Correspondence: Hui Zhou
Department of Lymphoma and Hematology, Hunan Cancer Hospital, Changsha, Hunan, People’s Republic of China
Tel +86 731 89762281

Purpose: This retrospective study compared effectiveness between ≤ 4 cycles and ≥ 5 cycles of L-asparaginase/pegaspargase-based chemoradiation in newly diagnosed low-risk extranodal natural killer/T-cell lymphoma (ENKTL), nasal type classified according to the Prognostic Index of Natural Killer (PINK) lymphoma model.
Patients and Methods: Patients were categorized into ≤ 4-cycle (2– 4 chemotherapy cycles, n = 166) and ≥ 5-cycle groups (5– 6 cycles, n = 86). Propensity score matching analysis was used to reduce potential confounding bias between the two groups. Treatment responses, adverse events, and survival outcomes between the two groups were analyzed.
Results: No matter before or after matching (65 in the ≤ 4-cycle group, 65 in the ≥ 5-cycle group), response rates and survival outcomes were similar between the ≤ 4-cycle and ≥ 5-cycle groups. Incidences of grade 1– 2 anemia and transaminase elevation were higher in the ≥ 5-cycle group. After matching, for stage IE disease, there were no differences in response rates and survival outcomes between the two groups.

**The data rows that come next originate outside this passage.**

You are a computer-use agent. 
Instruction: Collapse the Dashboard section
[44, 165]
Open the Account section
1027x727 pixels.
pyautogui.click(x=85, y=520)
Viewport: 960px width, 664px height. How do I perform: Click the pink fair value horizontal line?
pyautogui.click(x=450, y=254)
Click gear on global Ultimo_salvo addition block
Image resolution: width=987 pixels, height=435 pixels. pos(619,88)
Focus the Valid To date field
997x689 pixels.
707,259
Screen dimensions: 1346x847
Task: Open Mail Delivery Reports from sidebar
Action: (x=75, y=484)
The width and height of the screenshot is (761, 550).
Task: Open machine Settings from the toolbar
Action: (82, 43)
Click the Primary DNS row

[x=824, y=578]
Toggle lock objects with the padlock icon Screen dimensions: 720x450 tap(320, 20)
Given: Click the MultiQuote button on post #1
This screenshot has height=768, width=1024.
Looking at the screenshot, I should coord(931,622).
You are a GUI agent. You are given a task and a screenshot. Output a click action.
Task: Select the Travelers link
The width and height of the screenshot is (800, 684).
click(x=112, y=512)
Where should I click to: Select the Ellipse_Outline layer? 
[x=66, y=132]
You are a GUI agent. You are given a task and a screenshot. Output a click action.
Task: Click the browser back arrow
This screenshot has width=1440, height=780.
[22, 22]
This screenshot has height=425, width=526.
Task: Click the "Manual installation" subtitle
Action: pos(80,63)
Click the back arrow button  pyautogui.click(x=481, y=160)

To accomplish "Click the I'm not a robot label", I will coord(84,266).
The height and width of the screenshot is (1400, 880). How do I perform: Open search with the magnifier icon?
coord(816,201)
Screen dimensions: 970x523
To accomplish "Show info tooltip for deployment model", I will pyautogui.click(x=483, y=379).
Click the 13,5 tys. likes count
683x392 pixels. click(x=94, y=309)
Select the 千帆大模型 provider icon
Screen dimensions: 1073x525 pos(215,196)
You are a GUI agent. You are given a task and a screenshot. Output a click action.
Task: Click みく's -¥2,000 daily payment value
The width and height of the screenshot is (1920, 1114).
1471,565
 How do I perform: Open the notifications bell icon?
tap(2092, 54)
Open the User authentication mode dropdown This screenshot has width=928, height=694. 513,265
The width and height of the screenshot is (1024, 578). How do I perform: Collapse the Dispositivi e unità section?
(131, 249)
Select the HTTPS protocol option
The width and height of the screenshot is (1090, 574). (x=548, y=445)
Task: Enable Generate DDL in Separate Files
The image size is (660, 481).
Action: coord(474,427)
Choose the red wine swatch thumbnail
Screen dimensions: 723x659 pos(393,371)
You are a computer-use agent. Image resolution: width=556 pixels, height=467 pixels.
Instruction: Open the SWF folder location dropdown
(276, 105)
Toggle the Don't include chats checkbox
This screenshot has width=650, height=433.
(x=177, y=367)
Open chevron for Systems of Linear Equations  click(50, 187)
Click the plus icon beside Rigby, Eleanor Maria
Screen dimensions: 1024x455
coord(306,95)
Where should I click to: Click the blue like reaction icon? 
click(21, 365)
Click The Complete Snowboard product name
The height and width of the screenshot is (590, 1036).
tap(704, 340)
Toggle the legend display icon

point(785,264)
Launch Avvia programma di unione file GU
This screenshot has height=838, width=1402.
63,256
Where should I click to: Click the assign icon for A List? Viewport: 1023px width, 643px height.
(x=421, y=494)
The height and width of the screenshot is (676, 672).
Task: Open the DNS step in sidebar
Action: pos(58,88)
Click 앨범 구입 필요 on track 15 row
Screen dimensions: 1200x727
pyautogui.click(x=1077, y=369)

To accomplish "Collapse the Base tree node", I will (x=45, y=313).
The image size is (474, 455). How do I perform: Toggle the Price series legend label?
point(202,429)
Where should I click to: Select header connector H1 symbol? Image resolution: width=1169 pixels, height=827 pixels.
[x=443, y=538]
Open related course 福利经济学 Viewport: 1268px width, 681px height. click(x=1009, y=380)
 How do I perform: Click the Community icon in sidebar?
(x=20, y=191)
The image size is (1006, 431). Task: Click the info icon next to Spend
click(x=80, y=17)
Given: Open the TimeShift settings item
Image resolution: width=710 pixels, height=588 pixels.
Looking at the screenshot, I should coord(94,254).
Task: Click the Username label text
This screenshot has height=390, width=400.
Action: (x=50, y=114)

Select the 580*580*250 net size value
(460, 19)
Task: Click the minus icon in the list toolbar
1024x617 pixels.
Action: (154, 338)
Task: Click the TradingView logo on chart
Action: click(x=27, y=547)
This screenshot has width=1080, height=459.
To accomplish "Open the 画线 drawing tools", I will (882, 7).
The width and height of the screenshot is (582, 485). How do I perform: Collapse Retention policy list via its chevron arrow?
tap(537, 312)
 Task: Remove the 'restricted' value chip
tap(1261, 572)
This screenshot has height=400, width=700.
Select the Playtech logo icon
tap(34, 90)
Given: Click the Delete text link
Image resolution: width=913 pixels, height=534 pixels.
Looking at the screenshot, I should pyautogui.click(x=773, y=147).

For stage IIE disease, the complete response rate was higher in the ≥ 5-cycle group (72.4% vs 92.6%, p = 0.049), and the 3-year overall survival (65.5% vs 85.2%, p = 0.024) and 3-year progression-free survival (58.6% vs 81.5%, p = 0.027) rates were significantly extended in the ≥ 5-cycle group.
Conclusion: When chemoradiotherapy strategies with L-asparaginase/pegaspargase-based regimens are applied to modern low-risk ENKTL patients classified according to the PINK model, it may be better to moderately extend chemotherapy courses in patients with stage IIE disease.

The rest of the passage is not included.